*TEXT PASSAGE*

Habib Mohebian (; 26 September 1947 – 10 June 2016), better known by his stage name Habib, was an Iranian singer, songwriter, musician, composer and arranger. He is considered one of the founders of Iranian rock music. He was one of the few Iranian singers who had composed all his works and he was one of the few Iranian singers who used a twelve-string guitar in his performances and was a professional musician of this instrument.

Early life
Habib was born on 27 September 1947 in Shemiran, Tehran province. His interest was in the guitar from the beginning. Habib's adolescence coincided with the appearance of the Beatles in the 70s of Europe, and this made him more interested in music. After being accepted in the radio and television exam, he started learning the principles and measures of composition under the supervision of Morteza Hannaneh. Later, he was able to be employed as a singer on television.  After 2 years of employment in radio and television, he went to military service, and there he was also a singer of the officers' club.

Career

before revolution
He released the hit album "Mard-e Tanha-ye Shab" in 1977 which led to his fame. The most famous song of this album is of the same name. Another famous song of the album is "Shahlaye Man". He also released his second album called "Salam Hamsayeh" in 1978.

Immigration to America
After the Iranian Revolution, Habib left Iran in 1983 due to the ban on his singing in Iran and settled in Los Angeles in the United States of America in 1985. He reached his prime again with "Bezan Baran" (1996) album. After that, he released another successful album called "Kavir-e Bavar" (1999), which included the famous song of "Kharchanghaye Mordabi".

beginning to work with his son
In 2002, Habib went on stage with his son Mohammad. While staying true to his principles, Habib has shown a bit more flexibility in producing music videos, performing on stage and more mainstream music to help his son's career. Their first joint album was called "Javuni".

Return to Iran
Habib travelled back to Iran in 2009 and requested the government to release the album and perform the concert. But they don't allowed to this, and after returning to Iran, he released only a few singles and music videos.

*EXTRACTED INFORMATION*
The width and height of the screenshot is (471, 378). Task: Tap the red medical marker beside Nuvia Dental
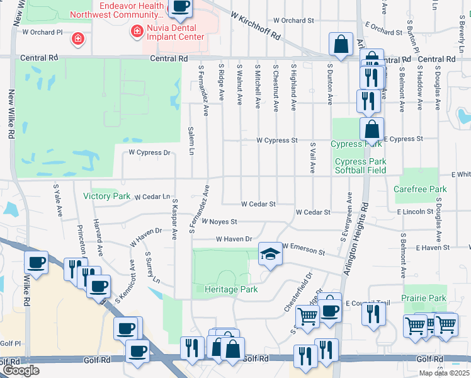[x=135, y=30]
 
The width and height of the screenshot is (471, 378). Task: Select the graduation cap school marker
[x=270, y=254]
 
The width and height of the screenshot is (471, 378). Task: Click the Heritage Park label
[x=232, y=289]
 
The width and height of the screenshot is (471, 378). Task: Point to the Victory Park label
[x=106, y=196]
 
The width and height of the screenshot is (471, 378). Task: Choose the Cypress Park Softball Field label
[x=361, y=166]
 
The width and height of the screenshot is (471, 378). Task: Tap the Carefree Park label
[x=420, y=189]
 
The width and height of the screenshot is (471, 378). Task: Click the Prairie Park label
[x=424, y=298]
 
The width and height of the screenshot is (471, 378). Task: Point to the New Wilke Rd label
[x=11, y=114]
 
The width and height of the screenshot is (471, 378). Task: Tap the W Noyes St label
[x=219, y=222]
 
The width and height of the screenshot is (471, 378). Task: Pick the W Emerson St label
[x=304, y=249]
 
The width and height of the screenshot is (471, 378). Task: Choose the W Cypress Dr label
[x=149, y=152]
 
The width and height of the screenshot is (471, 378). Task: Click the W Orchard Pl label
[x=43, y=32]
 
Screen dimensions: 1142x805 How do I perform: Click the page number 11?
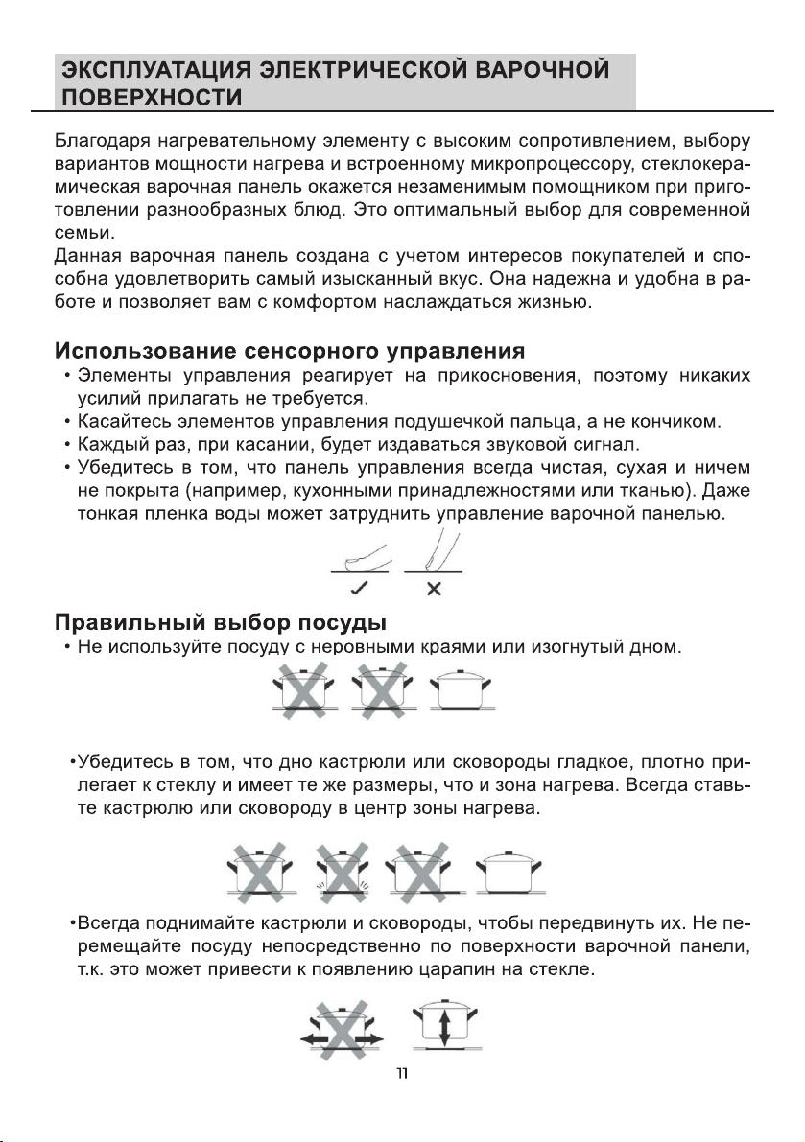point(403,1073)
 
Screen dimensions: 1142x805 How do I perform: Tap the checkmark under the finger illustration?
point(362,587)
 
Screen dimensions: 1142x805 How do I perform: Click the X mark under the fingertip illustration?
point(434,587)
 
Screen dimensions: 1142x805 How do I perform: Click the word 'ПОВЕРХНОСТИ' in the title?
point(151,98)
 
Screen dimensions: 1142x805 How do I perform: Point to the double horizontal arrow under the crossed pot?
point(342,1039)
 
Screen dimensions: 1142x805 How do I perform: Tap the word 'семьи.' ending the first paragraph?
point(83,232)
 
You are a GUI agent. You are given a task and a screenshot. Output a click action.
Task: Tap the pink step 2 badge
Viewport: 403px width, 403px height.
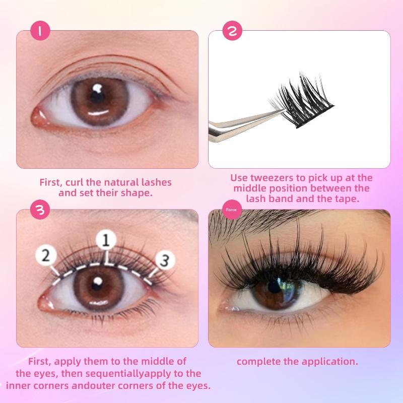[232, 31]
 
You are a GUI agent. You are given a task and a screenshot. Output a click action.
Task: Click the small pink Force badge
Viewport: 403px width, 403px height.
[232, 210]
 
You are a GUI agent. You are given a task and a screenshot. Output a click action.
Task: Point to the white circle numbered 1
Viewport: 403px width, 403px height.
[106, 241]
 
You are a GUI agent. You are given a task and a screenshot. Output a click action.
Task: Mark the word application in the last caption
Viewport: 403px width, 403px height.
[331, 361]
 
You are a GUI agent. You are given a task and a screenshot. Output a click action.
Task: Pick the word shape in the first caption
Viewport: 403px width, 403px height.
[138, 192]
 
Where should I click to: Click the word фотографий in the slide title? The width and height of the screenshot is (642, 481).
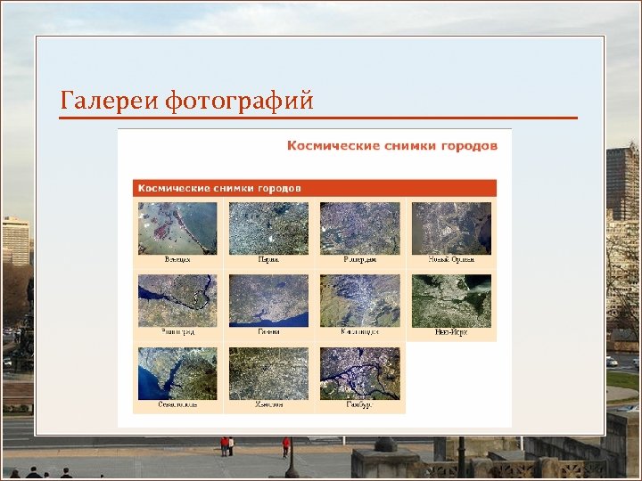point(240,102)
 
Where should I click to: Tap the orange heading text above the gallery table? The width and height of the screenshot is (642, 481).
point(391,145)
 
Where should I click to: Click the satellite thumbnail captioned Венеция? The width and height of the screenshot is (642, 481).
point(177,228)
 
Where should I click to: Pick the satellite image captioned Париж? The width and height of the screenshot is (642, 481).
point(268,228)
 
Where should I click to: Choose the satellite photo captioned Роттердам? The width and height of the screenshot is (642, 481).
point(359,228)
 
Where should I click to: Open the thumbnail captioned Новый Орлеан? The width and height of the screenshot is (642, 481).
point(451,228)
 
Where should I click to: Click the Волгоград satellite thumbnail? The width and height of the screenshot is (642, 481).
point(177,300)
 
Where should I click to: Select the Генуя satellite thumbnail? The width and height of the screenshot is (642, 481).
point(268,300)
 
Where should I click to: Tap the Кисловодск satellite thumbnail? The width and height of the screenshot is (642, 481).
point(359,300)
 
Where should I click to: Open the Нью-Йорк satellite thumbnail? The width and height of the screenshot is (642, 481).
point(451,300)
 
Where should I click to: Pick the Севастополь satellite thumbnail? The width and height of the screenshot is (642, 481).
point(177,372)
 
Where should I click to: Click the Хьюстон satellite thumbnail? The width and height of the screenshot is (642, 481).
point(268,372)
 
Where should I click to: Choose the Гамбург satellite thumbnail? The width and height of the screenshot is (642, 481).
point(359,372)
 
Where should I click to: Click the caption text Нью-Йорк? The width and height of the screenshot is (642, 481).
point(451,332)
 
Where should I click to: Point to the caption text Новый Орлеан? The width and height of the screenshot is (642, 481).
point(451,260)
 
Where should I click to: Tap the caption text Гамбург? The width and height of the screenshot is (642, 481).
point(359,404)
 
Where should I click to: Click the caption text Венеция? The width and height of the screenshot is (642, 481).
point(177,260)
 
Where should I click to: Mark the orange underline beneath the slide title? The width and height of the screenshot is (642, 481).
point(318,118)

*YOUR TASKS*
1 > In the Habib Mohebian biography, why did Habib become more flexible about music videos, stage performances and mainstream music after 2002? Answer in one to three sentences.
2 > Carry on the Habib Mohebian biography from its last sentence.

*RESPONSES FOR EACH TASK*
1 > He did it to help the career of his son Mohammad, who began performing with him in 2002. The text says he still stayed true to his principles.

2 >
Personal life 
His first wife was called Shadi. They had a son, Ahmadreza. After Shadi's death, Habib married Nahid. They had a son, Mohammad.

Death

He died at 9 o'clock in the morning on Friday, June 10, 2016, at the age of 68 due to cardiac arrest in Niasteh village, Katalem, Ramsar.

Discography

Albums
 (1977) Mard-e Tanha-ye Shab 
 (1978) Salaame Hamsayeh
 (1984) Aftab Mahtab
 (1988) Hamraz
 (1990) Khorshid Khanoom
 (1992) Akheh Azizam Chi Misheh?
 (1994) Sefr
 (1996) Bezan Baran
 (1999) Kavir-e Bavar
 (2001) Khodavanda
 (2002) Khane-ye Koochak
 (2004) Javuni
 (2006) Khodeshe (Feat Mohammad)
 (2008) Iran Banoo

Singles
 (2010) Shooneh Be Shooneh (Feat Ivan)
 (2010) Eshgh Khodaei
 (2012) Baran
 (2012) Abo Khaak
 (2012) Sara
 (2012) Mahkoom (Feat Samir Zand) 
 (2013) To Naboodi
 (2014) Bebar ey barf
 (2014) God is great
 (2014) Naz gole baba
 (2014) Banooye sharghi
 (2015) Donya
 (2016) Goleh sorkh
 (2016) Mohkoom 2
 (2016) Donya (Remix)
 (2017) To Hosseini
 (2018) Yade Geryehat (Feat Mohamad)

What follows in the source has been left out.